La Chute d’un caïd (The Rise and fall of Legs Diamond) – de Budd Boetticher – 1960
Chant du cygne pour Budd Boetticher qui, après son formidable cycle de westerns avec Randolph Scott, renoue avec le film criminel de ses débuts pour l’un des sommets du genre : l’ascension et la chute d’un gangster, pour une histoire que n’aurait pas reniée James Cagney vingt-cinq ou trente ans plus tôt.
Le film s’inscrit clairement dans la lignée de ces films de gangsters des années 30, comme une nouvelle version des Fantastiques années 20 qui serait dénuée de tout romantisme. « Legs » Diamond, inspiré librement d’un authentique gangster, est un cynique absolu, un ambitieux qui décide de ne s’attacher à personne pour ne pas avoir à s’inquiéter de qui que ce soit.
C’est le rôle d’une vie pour Ray Danton, qui ne retrouvera jamais un rôle aussi marquant, ni de près ni de loin. Il semble, c’est vrai, taillé uniquement pour ce rôle précis. Son aspect glacé, son jeu minimaliste (c’est une manière de dire qu’il ne fait vraiment pas grand-chose) et son regard dur et décidé collent parfaitement au personnage, mais aussi à la mise en scène totalement dans le ton de Boetticher.
Mise en scène elle aussi glacée, d’une précision mécanique, soulignée par un noir et blanc sans aspérité.

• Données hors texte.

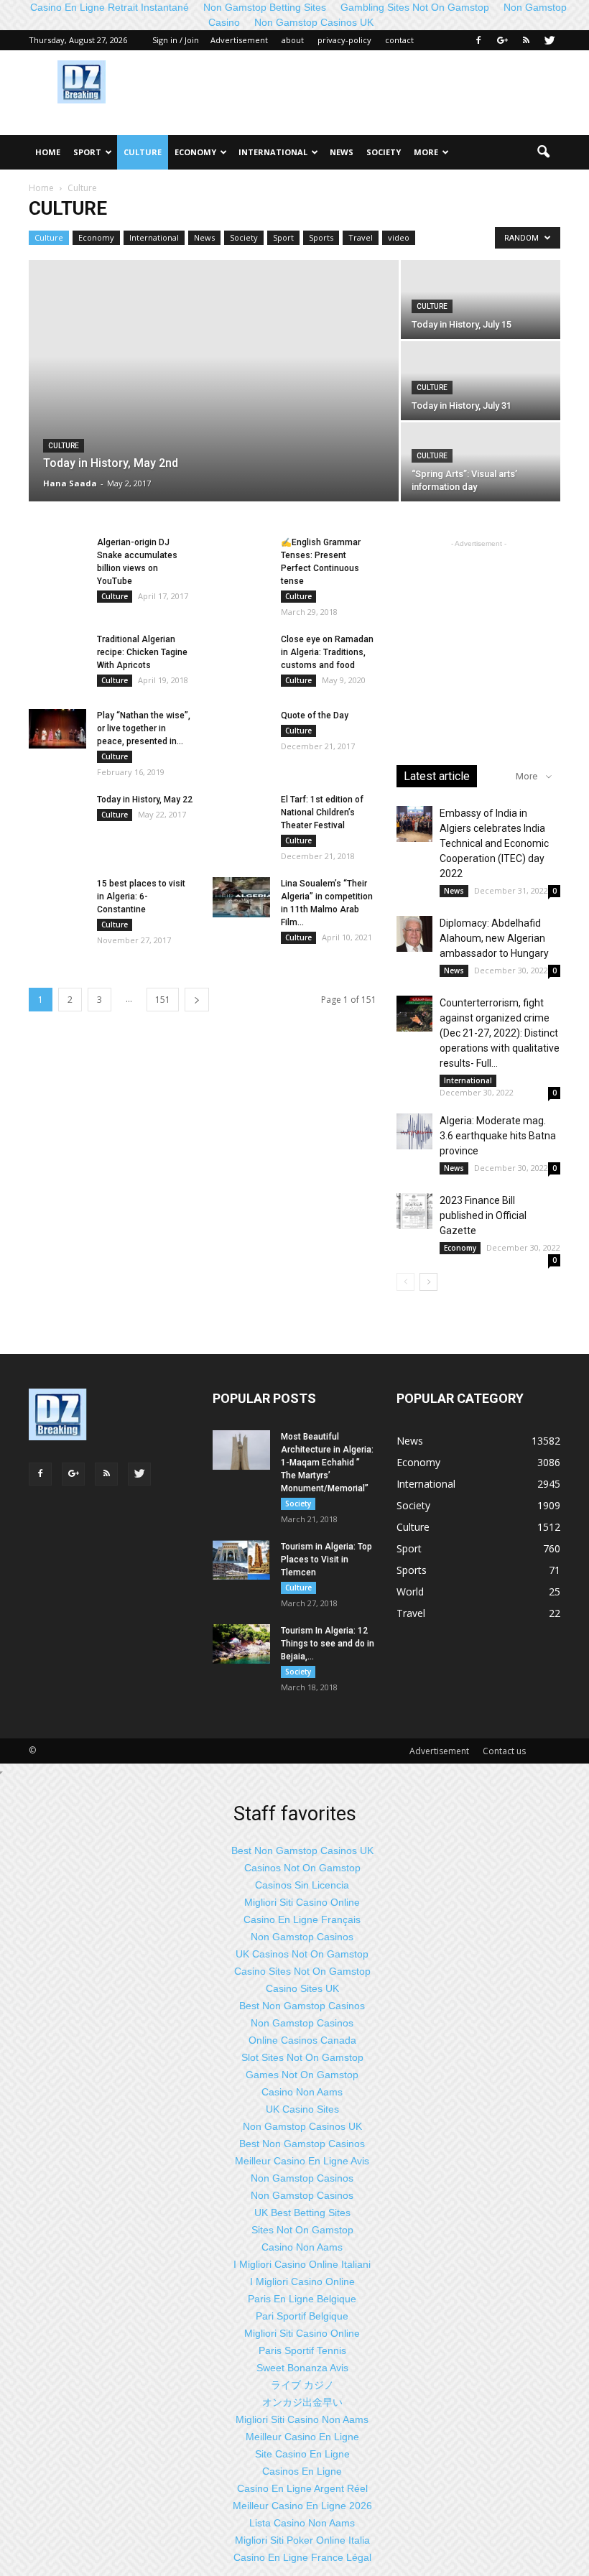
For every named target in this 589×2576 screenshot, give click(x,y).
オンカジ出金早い (302, 2402)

Dans ce décor, la violence a un impact tout particulier. C’est là aussi que le film se démarque le plus nettement des films de gangster des années 30. La violence y était souvent suggérée, totalement hors champs. Elle est ici frontale, froide, et brutale.
Excellents seconds rôles aussi. Et si Karen Steele, qui était encore l’épouse de Boetticher, ressemble tout de même à une erreur de casting (entendre cette femme sublime reconnaître qu’elle n’est pas belle fait comprendre que, sur le papier, le personnage était écrit pour une actrice au physique plus commun), sa moue de petite fille brisée fait des merveilles.
Grande réussite, donc, dont Boetticher sortira avec la ferme intention de réaliser enfin le film de corrida dont il rêvait depuis si longtemps. Un projet qui lui coûtera cher, et le tiendra éloigner des studios pendant presque une décennie. Hélas.